Machine learning has already enabled Google's artificial intelligence (AI) to beat a human champion at the complex game of Go and create psychedelic images in the style of Vincent Van Gogh. So it's no surprise that the company has unveiled a new project to explore machine learning's artistic and musical potential.
Google research scientist Douglas Eck announced the public launch of Magenta yesterday in a post on the TensorFlow Web site. Developed by the Google Brain Team, TensorFlow is the company's open source software library for machine intelligence.
An MP3 sample of Magenta's song-writing ability demonstrates a simple piano melody that, while not exactly hummable, clearly has structure and themes. It also illustrates one of the biggest challenges facing researchers trying to get machines to create art: how to teach AI to tell stories that humans will find compelling.
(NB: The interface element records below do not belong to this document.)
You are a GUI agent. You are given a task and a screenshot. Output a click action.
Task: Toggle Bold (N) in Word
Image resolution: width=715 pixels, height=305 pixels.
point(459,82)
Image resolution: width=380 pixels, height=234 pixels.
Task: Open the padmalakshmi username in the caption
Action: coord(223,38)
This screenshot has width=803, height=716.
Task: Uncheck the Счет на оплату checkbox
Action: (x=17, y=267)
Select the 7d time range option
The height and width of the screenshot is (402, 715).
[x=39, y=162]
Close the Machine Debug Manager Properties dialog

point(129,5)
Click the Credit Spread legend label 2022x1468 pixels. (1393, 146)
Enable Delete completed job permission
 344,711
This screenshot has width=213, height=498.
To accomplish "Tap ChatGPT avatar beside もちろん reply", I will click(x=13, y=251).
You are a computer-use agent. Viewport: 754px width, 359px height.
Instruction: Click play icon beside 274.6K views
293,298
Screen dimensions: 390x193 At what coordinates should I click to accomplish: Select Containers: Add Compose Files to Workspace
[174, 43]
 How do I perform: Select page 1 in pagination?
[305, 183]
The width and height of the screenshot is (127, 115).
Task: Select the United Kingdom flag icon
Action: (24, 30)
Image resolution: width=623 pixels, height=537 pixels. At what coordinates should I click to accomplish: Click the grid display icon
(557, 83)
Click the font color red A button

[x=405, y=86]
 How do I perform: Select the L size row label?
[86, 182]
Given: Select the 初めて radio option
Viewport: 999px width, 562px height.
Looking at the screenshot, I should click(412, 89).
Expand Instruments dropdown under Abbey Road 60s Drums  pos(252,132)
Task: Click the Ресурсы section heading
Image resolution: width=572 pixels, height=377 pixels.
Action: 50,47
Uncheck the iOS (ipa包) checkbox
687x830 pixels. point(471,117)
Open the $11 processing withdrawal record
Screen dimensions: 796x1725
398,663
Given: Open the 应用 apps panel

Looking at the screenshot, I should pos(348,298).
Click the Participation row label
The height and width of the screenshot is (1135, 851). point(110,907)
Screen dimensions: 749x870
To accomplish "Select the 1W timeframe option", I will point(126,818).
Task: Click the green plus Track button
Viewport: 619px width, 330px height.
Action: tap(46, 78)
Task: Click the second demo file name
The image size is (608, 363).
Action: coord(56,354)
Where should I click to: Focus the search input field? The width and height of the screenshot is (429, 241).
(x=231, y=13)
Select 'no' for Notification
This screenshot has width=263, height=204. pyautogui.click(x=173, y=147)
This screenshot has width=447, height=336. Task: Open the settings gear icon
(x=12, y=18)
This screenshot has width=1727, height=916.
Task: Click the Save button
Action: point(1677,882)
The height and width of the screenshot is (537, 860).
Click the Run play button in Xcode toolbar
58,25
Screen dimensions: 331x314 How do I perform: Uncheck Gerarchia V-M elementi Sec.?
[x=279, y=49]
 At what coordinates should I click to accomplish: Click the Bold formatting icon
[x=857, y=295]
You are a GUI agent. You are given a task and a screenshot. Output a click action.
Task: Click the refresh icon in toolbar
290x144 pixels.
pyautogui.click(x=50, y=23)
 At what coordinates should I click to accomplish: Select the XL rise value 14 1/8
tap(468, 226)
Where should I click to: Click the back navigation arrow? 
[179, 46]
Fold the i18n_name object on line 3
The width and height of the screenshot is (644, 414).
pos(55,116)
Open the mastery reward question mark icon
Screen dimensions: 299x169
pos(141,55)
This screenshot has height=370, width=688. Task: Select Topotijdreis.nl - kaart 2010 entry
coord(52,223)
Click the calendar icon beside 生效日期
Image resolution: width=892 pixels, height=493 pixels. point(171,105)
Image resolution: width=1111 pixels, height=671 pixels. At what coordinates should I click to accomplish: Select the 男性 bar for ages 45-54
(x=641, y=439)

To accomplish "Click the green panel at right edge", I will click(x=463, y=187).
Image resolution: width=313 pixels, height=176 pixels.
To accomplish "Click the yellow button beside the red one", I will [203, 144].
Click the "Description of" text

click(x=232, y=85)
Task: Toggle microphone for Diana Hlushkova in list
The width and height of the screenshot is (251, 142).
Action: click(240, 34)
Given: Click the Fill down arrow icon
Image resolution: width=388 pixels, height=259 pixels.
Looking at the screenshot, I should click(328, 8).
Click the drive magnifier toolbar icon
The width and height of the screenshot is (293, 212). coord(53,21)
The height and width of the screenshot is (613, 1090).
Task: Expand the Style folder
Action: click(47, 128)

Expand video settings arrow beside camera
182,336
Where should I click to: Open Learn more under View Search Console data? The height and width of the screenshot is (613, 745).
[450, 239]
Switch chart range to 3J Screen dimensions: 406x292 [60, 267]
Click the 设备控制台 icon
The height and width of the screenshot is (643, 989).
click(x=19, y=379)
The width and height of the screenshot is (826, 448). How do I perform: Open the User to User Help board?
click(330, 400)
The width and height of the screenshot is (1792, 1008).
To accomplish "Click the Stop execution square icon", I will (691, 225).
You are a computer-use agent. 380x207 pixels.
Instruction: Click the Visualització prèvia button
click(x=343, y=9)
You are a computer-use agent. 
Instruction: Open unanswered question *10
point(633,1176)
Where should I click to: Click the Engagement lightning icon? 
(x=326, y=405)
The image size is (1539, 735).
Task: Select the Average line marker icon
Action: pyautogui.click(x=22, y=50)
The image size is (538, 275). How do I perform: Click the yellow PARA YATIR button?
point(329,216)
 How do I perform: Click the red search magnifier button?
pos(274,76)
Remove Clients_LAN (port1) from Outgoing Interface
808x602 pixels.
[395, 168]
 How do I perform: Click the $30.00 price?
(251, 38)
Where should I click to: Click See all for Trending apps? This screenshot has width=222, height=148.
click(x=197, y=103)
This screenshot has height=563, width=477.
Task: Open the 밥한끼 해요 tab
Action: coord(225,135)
AI Art 'Good in Small Chunks'
"So much machine-generated music and art is good in small chunks, but lacks any sort of long-term narrative arc," Eck wrote in his post. "Alternately, some machine generated content does have long-term structure, but that structure is provided 'to' rather than learned 'by' the algorithm."
Eck said Google has two goals for Magenta. The first is to advance current machine intelligence capabilities in music and art generation. The second is to create a community of artists, coders and researchers who can help Google with the first goal, which is why the Magenta team is open-sourcing its codes and tools. Eventually, Google plans to open up its Magenta site on the GitHub code repository, Eck said.
"Once we have a stable set of tools and models, we'll invite external contributors to check in code to our GitHub," he said. "If you're a musician or an artist (or aspire to be one -- it's easier than you might think), we hope you'll try using these tools to make some noise or images or videos . . . or whatever you like."
Tackling the Age-Old Question: 'Is It Art?'
Humans have spent millennia struggling with the question: "But is it art?" The first challenge with machine learning is creating "generative models" that can essentially create something out of nothing without being given any starting material on which to build. Then the next problem becomes finding ways to determine whether the AI's "artwork" is any good, Eck noted.
"In the end, to answer the evaluation question we need to get Magenta tools in the hands of artists and musicians, and Magenta media in front of viewers and listeners," Eck said. "As Magenta evolves, we'll be working on good ways to achieve this."
Last year Google demonstrated how it could train artificial neural networks to "learn" different artistic styles, and then apply those to random images. The technique, called "Inceptionism," resulted in a collection of 29 paintings that were later sold in a charity auction.
Earlier this year, Google's intelligent machine AlphaGo bested human Go champion Lee Sedol in a five-game match, winning four games to Sedol's one.
MATT - benton, illinois:
Posted: 2016-06-04 @ 2:57am PT
The DATATRON 2000 mainframe computer generated 'music' from random #'s in 1957. Results were printed on a 'flexowriter' for interpretation.
Posted: 2016-06-04 @ 2:33am PT
Why would an "aspiring" musician want to make his life even harder by helping to create an AI that competes with him? The argument that AI will just be a tool that the musician can use to generate music is total BS, such tools already exist and true AI would actually replace and not assist. Do not compare this to Chess AI that can already beat humans, since the competition between humans is what makes it compelling enough for humans to still participate in chess. There is not a competitive element in music, thus when AI makes better music than humans, human composers and creators of music will be substantially replaced.
Posted: 2016-06-04 @ 1:23am PT
I thought soulless machines already made pop music.